Having gone from a weak and flabby 250
pounds to a strong and lean 175 pounds, I am often asked for the
details of how I did it. When I describe a diet moderate-to-high in
protein, high in saturated and mono-unsaturated fats, made of real
foods and excluding processed food-products, grains, added sugar
(which technically is a
processed food-product), and legumes, I almost invariably hear some
variation on, “Saturated fats? Won't that raise my cholesterol?”
This has to be the
most common stumbling block I encounter when I try to encourage my
clients to eat healthfully. Since at least the 1970's, science has
understood that total blood cholesterol levels are not a good
predictor of heart disease. In fact, many people with very high
cholesterol levels never develop heart disease, and many people who
have died of heart disease had cholesterol levels only slightly above
“normal”. Yet the medical establishment continues to push the
idea that high cholesterol kills, and eating saturated fat will turn
you into a cholesterol factory working overtime. Most men are so
afraid of heart disease that they have serious reservations about a
way of eating which can eliminate excess body fat, lower blood
pressure, reduce cancer and Alzheimer's risk, and practically
eliminate dozens of auto-immune diseases, but which might raise
cholesterol levels.
So
today I would like to take a closer look at cholesterol, and it's
role in our health. I know this has already been done by other
people,
but maybe I will reach the three or four internet-savvy people they
haven't, and besides, I understand things better when I write about
them, so here goes.
First, what
exactly is cholesterol? According to wikipedia.com, “Cholesterol
is a waxy steroid metabolite found in the cell membranes and
transported in the blood plasma of all animals.[2] It is an essential
structural component of mammalian cell membranes, where it is
required to establish proper membrane permeability and fluidity. In
addition, cholesterol is an important component for the manufacture
of bile acids, steroid hormones, and several fat-soluble vitamins.”

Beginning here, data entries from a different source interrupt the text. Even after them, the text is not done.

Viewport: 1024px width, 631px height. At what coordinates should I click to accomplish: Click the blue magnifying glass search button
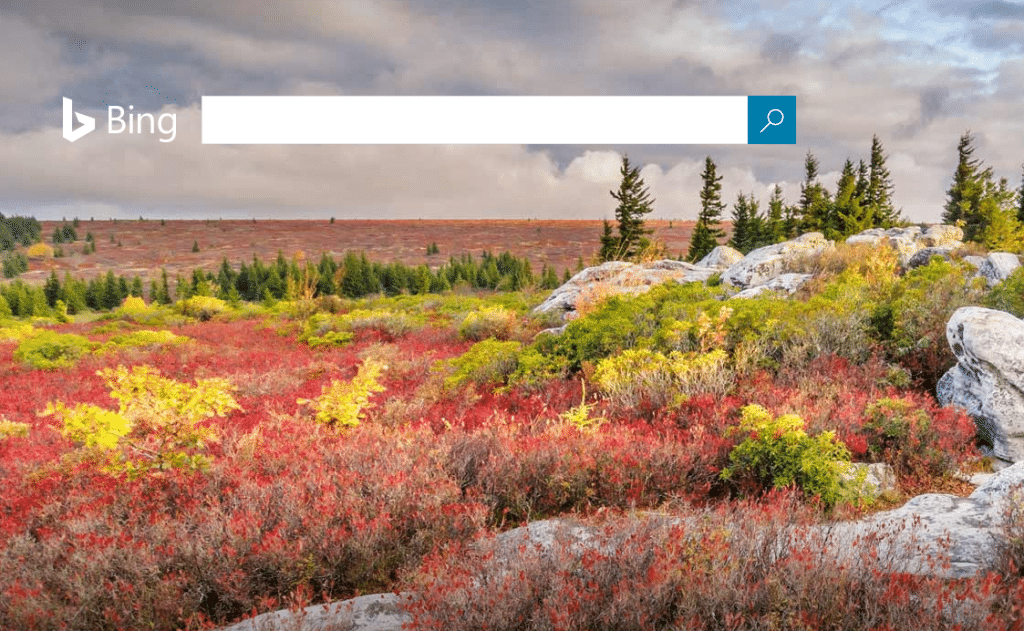[771, 120]
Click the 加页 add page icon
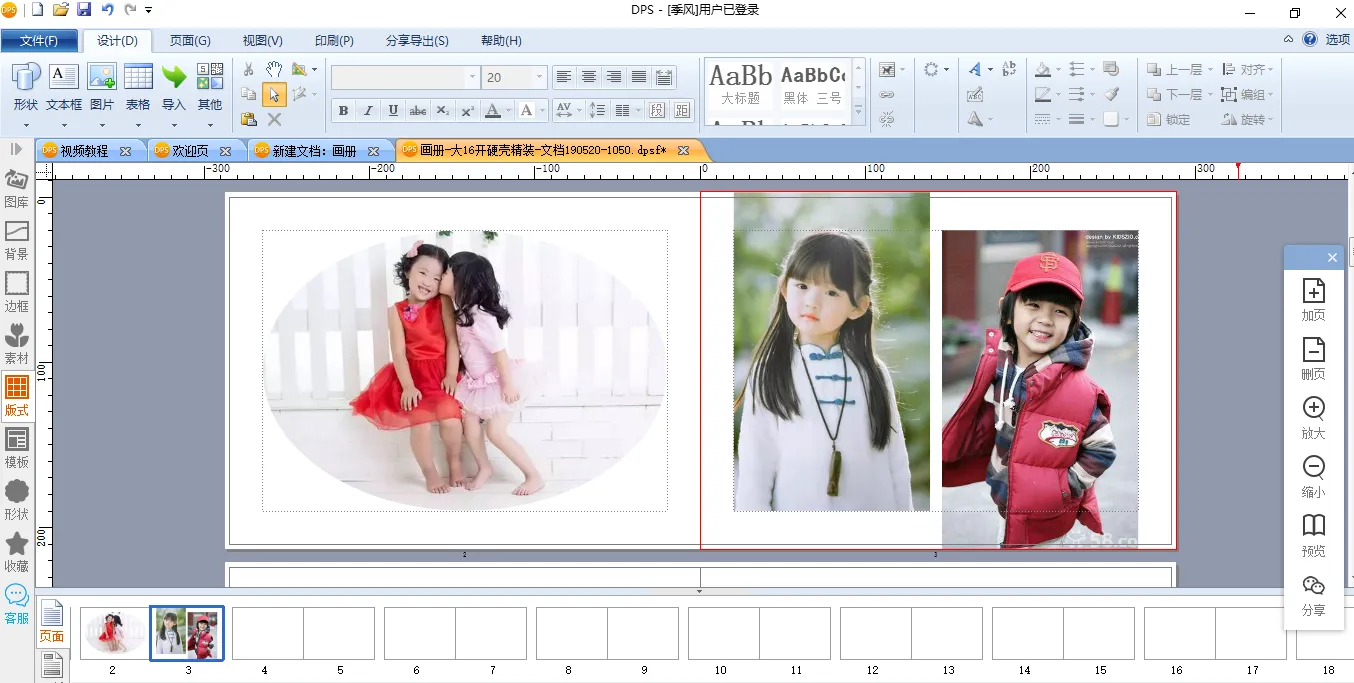1354x683 pixels. click(x=1313, y=300)
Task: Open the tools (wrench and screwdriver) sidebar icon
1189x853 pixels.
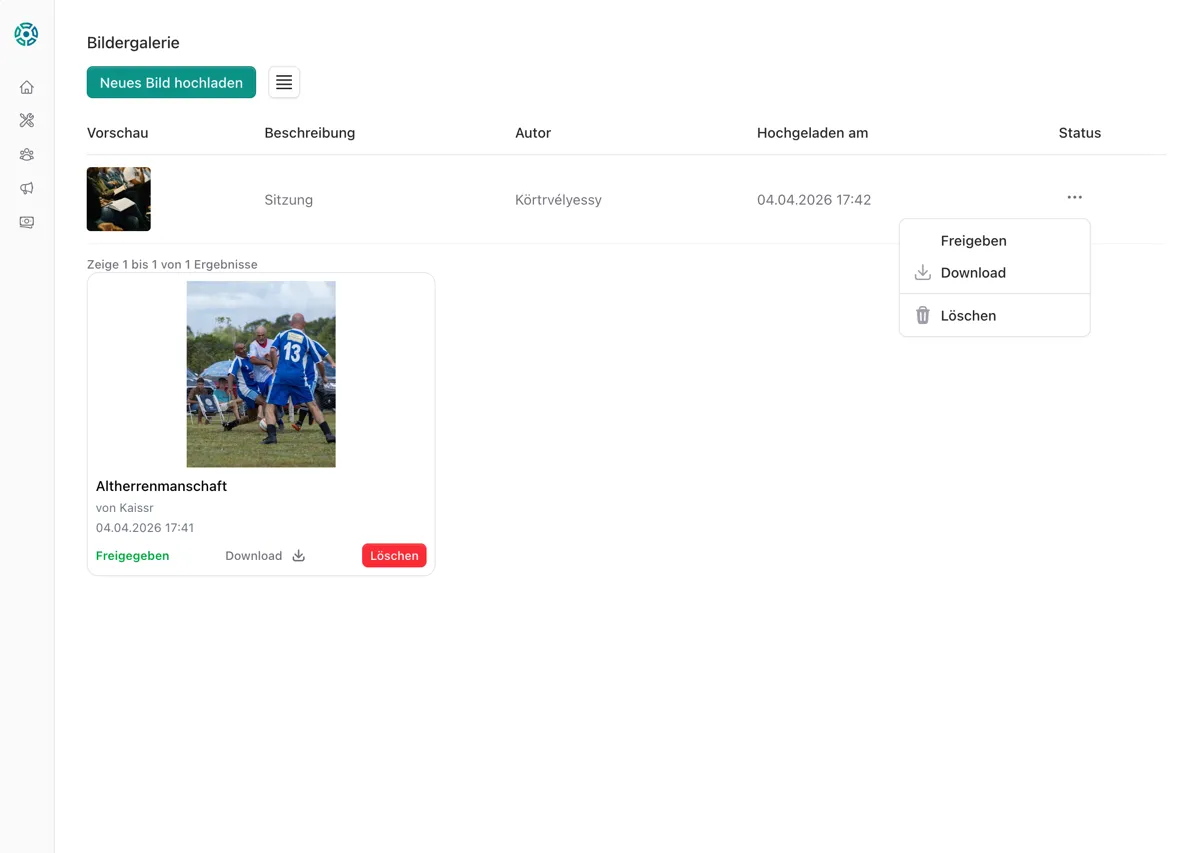Action: tap(27, 121)
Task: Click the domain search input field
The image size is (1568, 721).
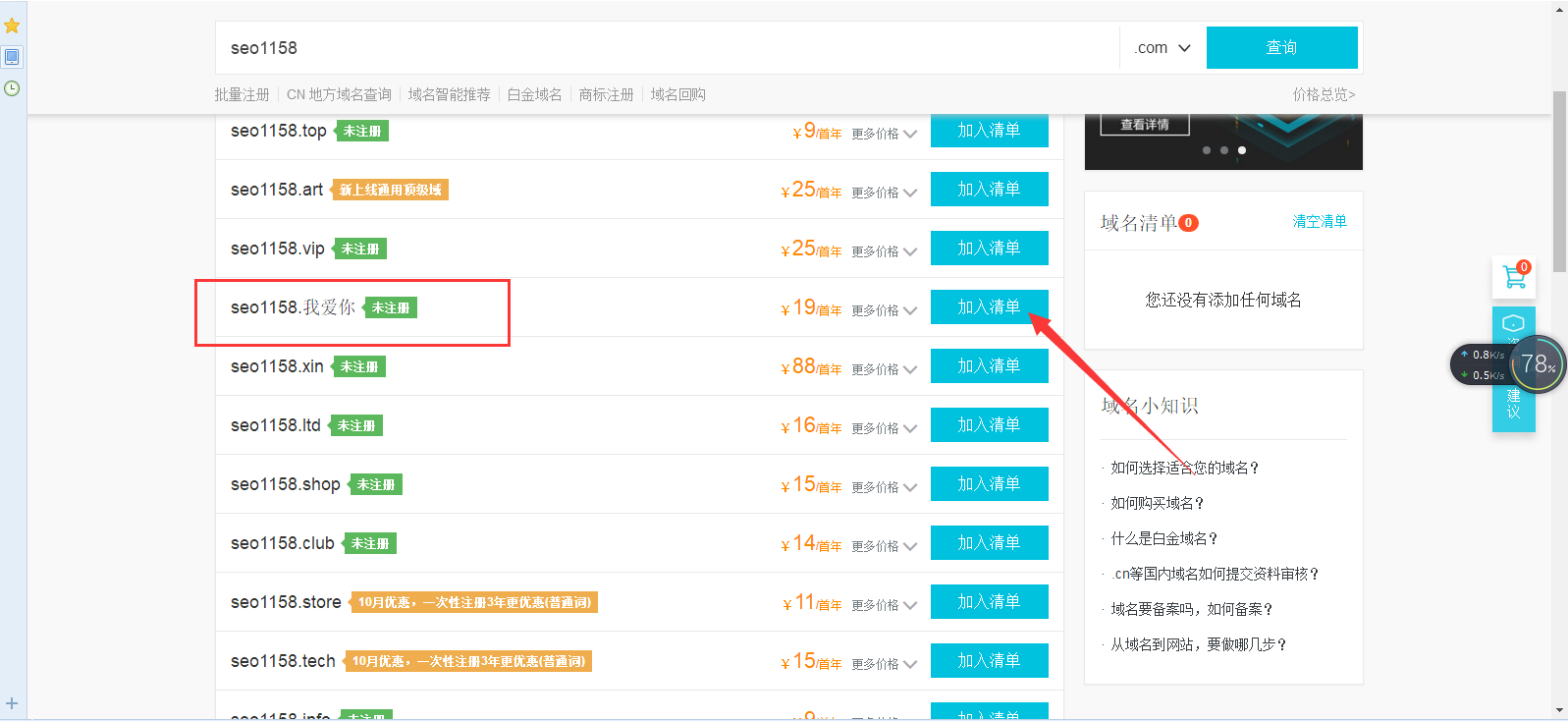Action: [x=668, y=48]
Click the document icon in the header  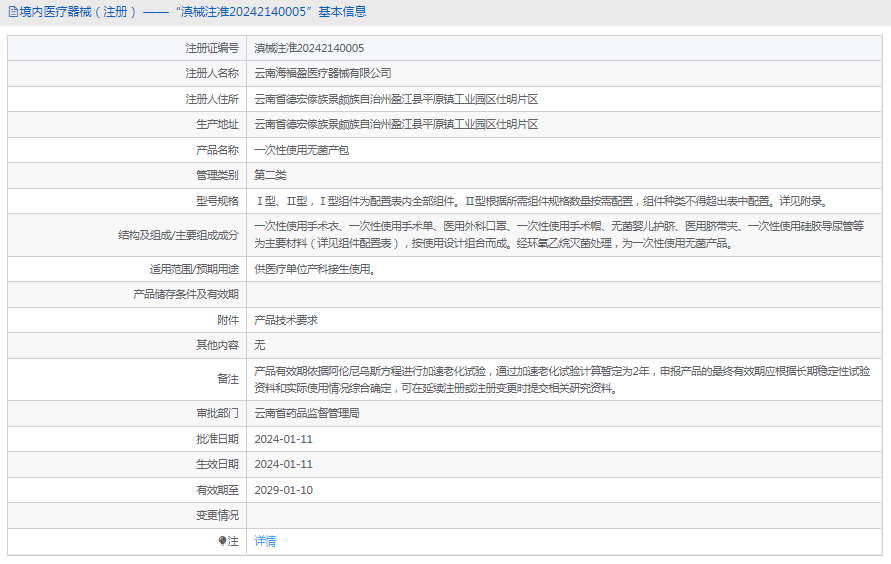click(x=12, y=12)
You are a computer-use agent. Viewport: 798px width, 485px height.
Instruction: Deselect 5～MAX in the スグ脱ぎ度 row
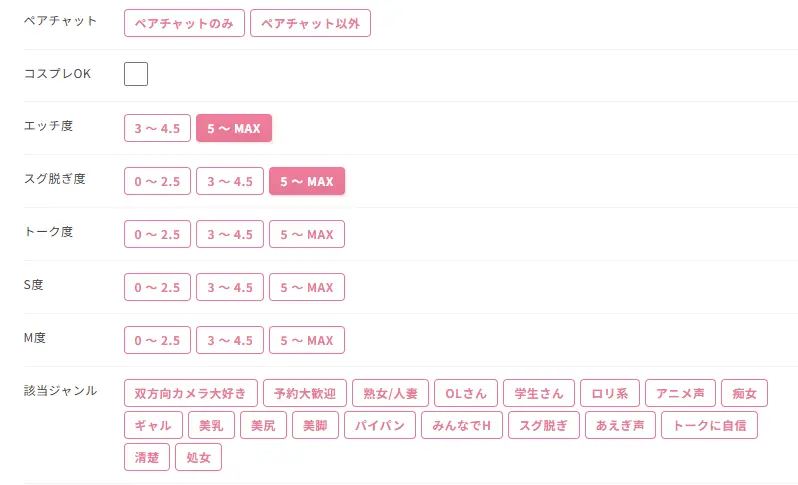tap(307, 181)
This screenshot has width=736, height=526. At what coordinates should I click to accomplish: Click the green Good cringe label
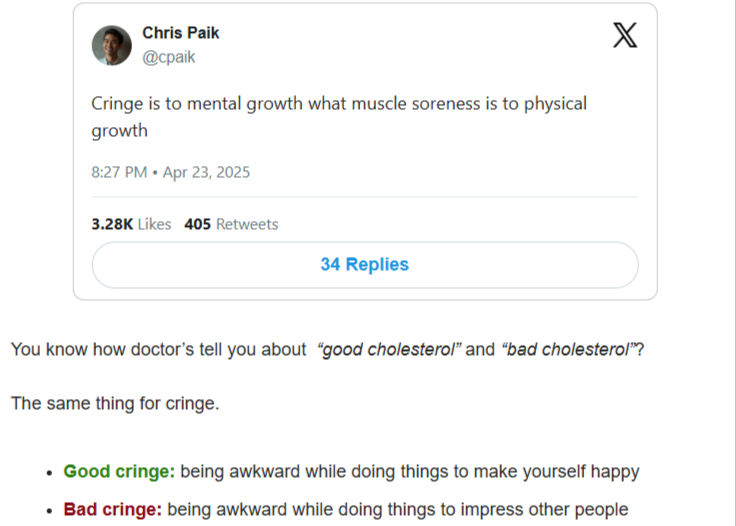tap(119, 471)
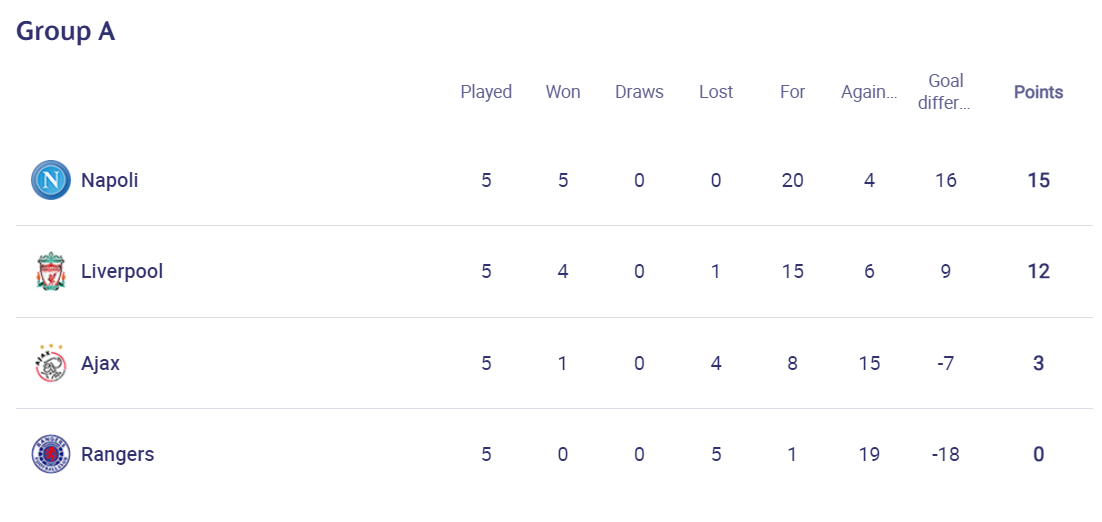Click the Won column header
The height and width of the screenshot is (522, 1102).
point(563,92)
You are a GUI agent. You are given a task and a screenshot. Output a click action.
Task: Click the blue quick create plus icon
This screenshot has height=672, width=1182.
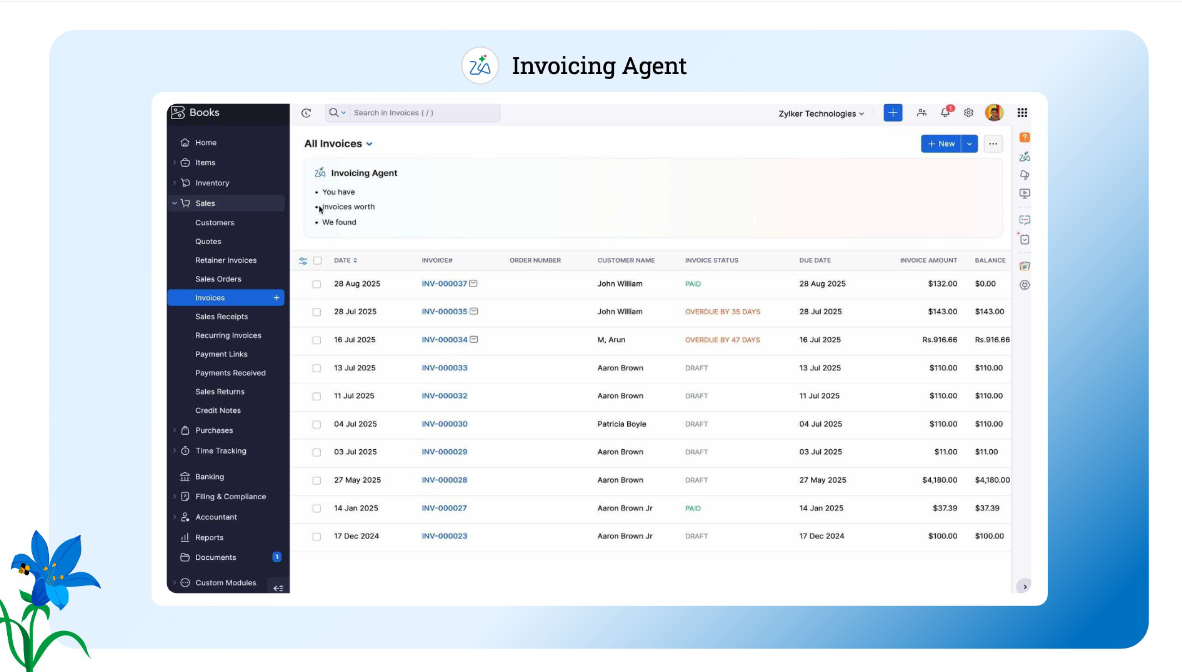tap(893, 113)
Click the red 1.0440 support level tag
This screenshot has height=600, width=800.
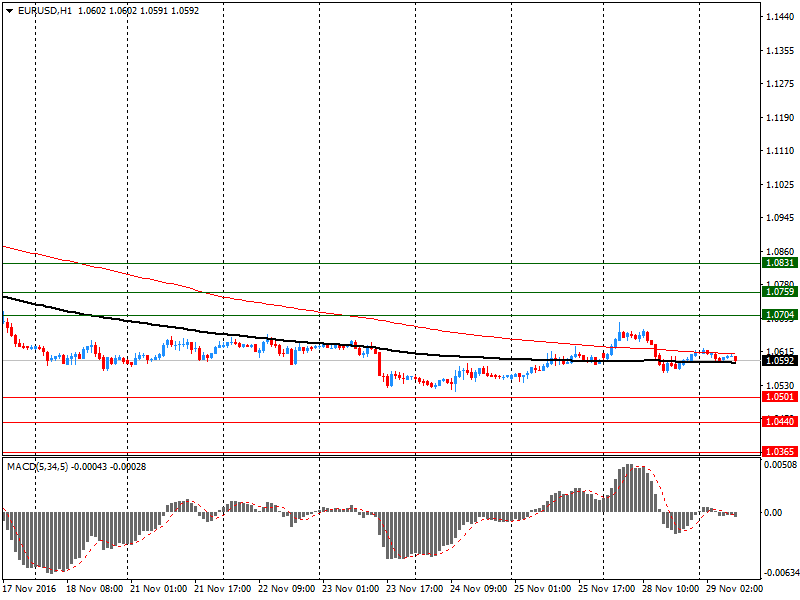779,422
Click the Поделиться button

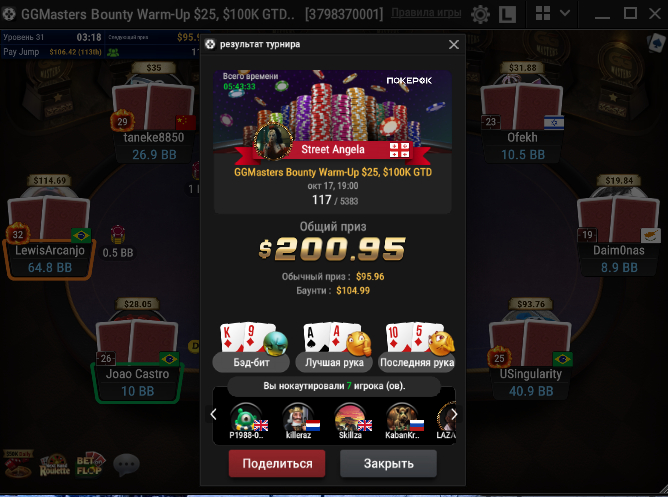(277, 463)
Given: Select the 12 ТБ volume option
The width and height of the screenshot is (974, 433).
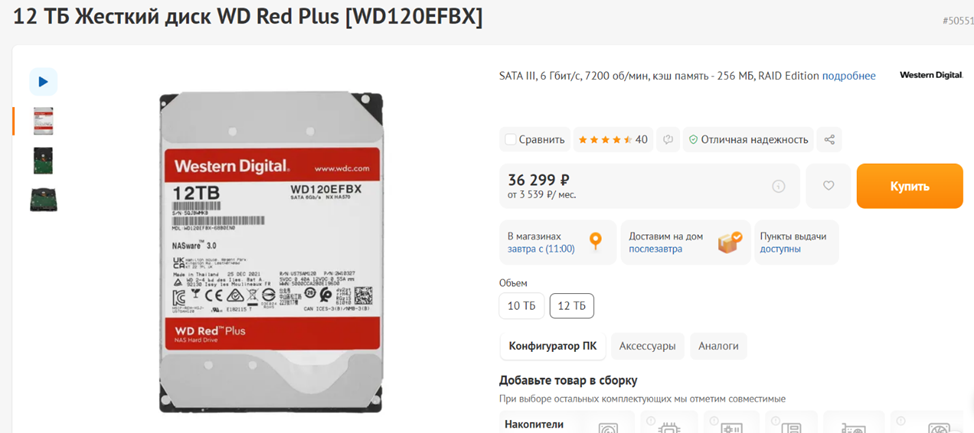Looking at the screenshot, I should tap(572, 306).
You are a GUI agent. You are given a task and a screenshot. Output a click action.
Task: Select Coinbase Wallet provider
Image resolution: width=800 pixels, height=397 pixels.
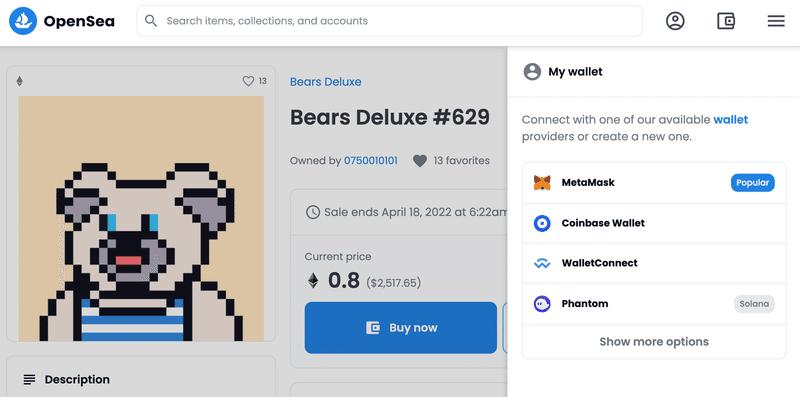(654, 223)
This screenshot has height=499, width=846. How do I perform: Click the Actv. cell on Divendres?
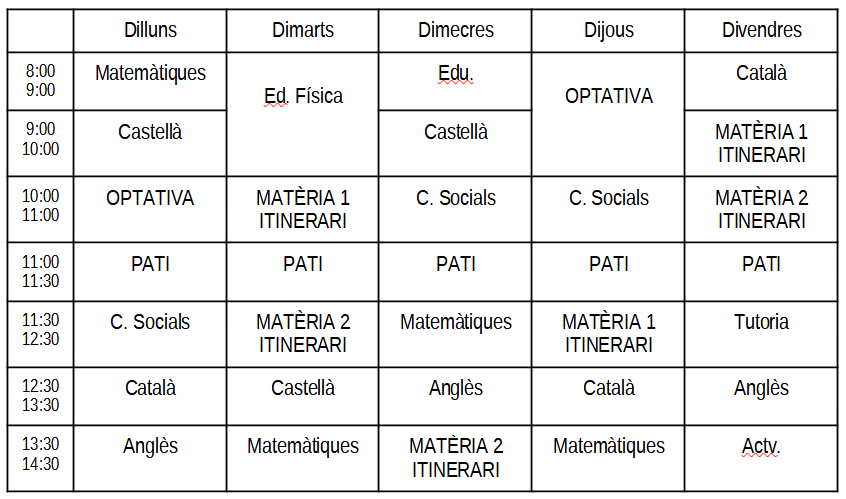(761, 446)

Well, I sure am glad I know that. I guess for my purposes,
cholesterol is something found in animal cell membranes and blood
plasma. Good enough.
What
is cholesterol for? Well, it is required to build and maintain cell
membranes, regulate membrane fluidity, intracellular transport, cell
signaling and nerve conduction, forms the myelin sheaths on neurons.
It forms bile, which is essential to intestinal absorption of fat
molecules as well as the fat-soluble vitamins, Vitamin A, Vitamin D,
Vitamin E, and Vitamin K, (ask me why I hate Olestra, sometime) and
it is a precursor molecule in several biochemical pathways. That all
sounds like it is pretty important to me. It seems that we humans
need cholesterol in
many, many ways to ensure our bodies actually function properly.
In fact, our
bodies make most of our cholesterol, and carefully regulate the
levels. If we increase or decrease our dietary levels of
cholesterol, our bodies respond by making less or more of it to
maintain balance. Today, it is fairly commonly known to doctors that
reducing cholesterol intake will not do much to reduce blood
cholesterol levels.
So
why is everyone afraid of what is not only an essential part of our
bodies, but also a product of those self-same bodies? The answer
lies in something called the Diet-Heart Hypothesis. The Diet-Heart
Hypothesis basically says that saturated fat elevates blood
cholesterol levels, and that elevated blood cholesterol causes blood
lipid accumulation in arterial walls (a.k.a. plaques or lesions), and
that this is at the root of coronary artery disease. The hypothesis
has been around in one form or another for over 100 years, but it
really came into the public's notice in the 1950's, when Ancel Keys
published his Seven Countries Study, which allegedly showed a direct
correlation between fat intake and heart disease. Keys made it onto
the cover of Time magazine, which failed to mention that he had
reliable data from twenty-two countries, but didn't publish it
because the data as a whole showed very little correlation between
fat intake and heart disease. Basically, he cherry-picked his data.
One
part of this and subsequent studies which really caught the public
eye was the super-low heart disease rate on the island of Crete. The
people of Crete had a low saturated fat intake, and ate a great deal
of fresh vegetables, and this is the basis of today's “Mediterranean
Diet”. What most people don't hear about is the fact that the
Cretans ate large amounts of meat, did not have a low total fat
intake (and in fact ate copious amounts of olive oil, some going so
far as to drink it straight up), had no electricity (an therefor
didn't stay up very long past dark, generally), walked everywhere,
worked hard in the physical sense... and so on. Their lifestyles
were, and probably are, entirely different than ours. Singling out
not just diet, but one small component of diet, and saying that
must be the difference which makes their heart disease rate so low is
just sheer idiocy.
These
ideas about cholesterol and heart disease have persisted to this day,
despite the fact that high-quality studies to back them up are pretty
hard to come by.
So what is really going on inside of us? Let's take a look.
Our bodies produce
molecules called “lipoproteins”. There are many kinds, but the
kinds which are important to us are high-density lipoprotein (HDL),
low-density lipoprotein (LDL), and very-low-density lipoproteins
(VLDL). Many of you have probably heard of these, or at least the
first two.
What
lipoproteins do, in simple terms, is shuttle cholesterol and
triglycerides (fat) around in our bloodstream. HDL's collect
cholesterol from the body's tissues, and bring it back to the liver.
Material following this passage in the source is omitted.